The filing says the beverages contain twice the maximum daily amount of caffeine recommended for teenagers and also include undisclosed stimulants that can cause cardiac issues and death. The case puts the focus on allegations tied to the drinks and the coroner’s findings, and it leaves Glazer’s Beer and Beverage without a public response so far.
Rodriguez’s death is now at the center of a legal claim that turns a personal loss into a question about what was in the can and what the company knew about it. The lawsuit does not just blame caffeine in the abstract; it argues that Alani drinks carried enough stimulant content to push a vulnerable teen past a fatal limit.
That is the friction point in the case.

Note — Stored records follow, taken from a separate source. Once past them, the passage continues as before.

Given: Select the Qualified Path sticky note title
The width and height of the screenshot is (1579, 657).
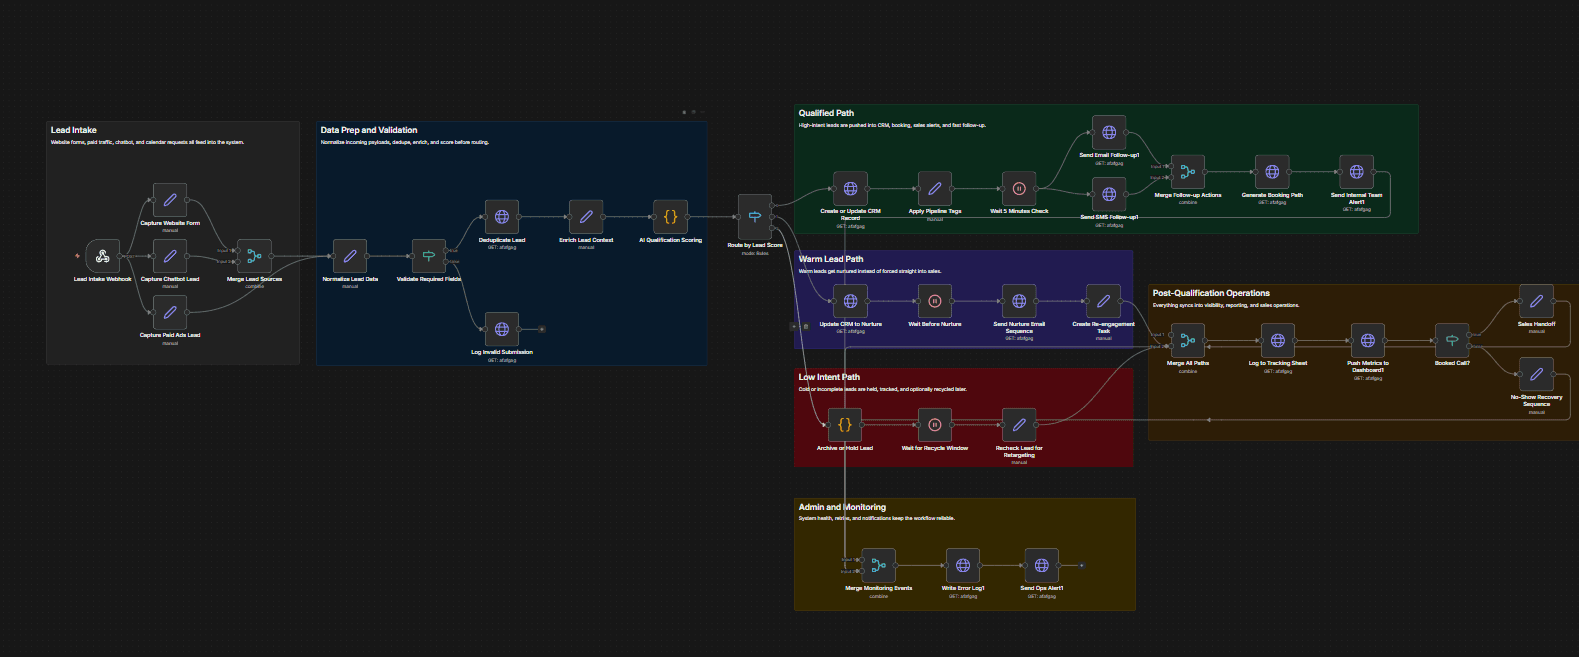Looking at the screenshot, I should pos(826,113).
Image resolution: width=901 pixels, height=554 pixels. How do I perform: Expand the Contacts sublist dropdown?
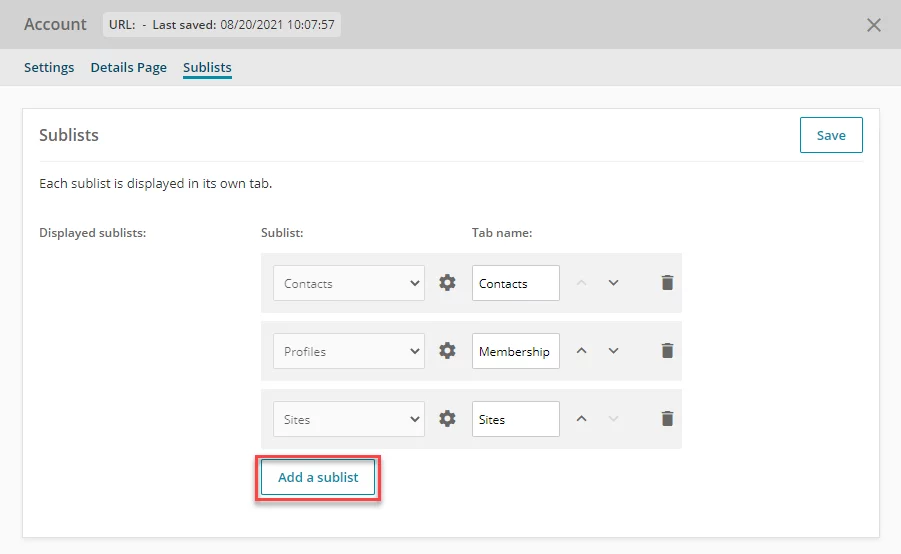349,283
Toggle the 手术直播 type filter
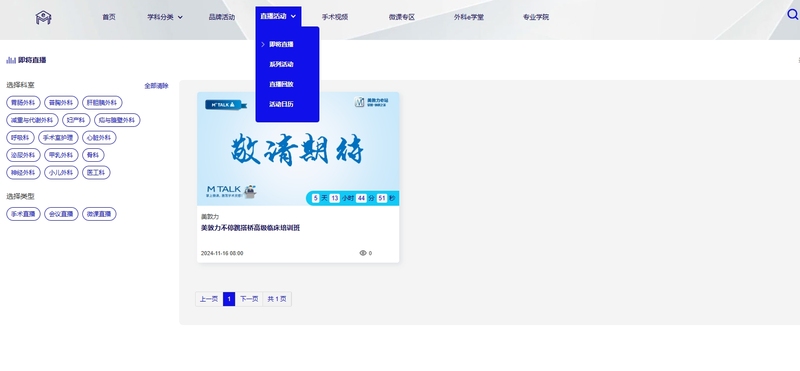Image resolution: width=800 pixels, height=371 pixels. tap(23, 214)
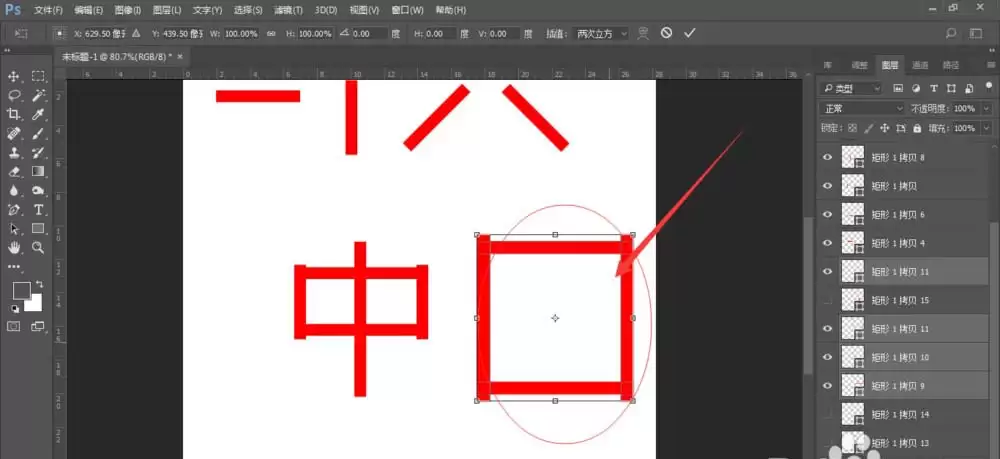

The coroner’s report points to stress and a large amount of caffeine as the cause of the enlarged heart, while the lawsuit adds that the drinks also contained undisclosed stimulants. Together, those allegations give the family a basis to argue that the product itself played a direct role in her death.
For now, the unanswered question is not whether Rodriguez mattered — her college acceptances make that plain — but whether the claims in the filing can be proven and whether anyone connected to the product will answer for what was inside it.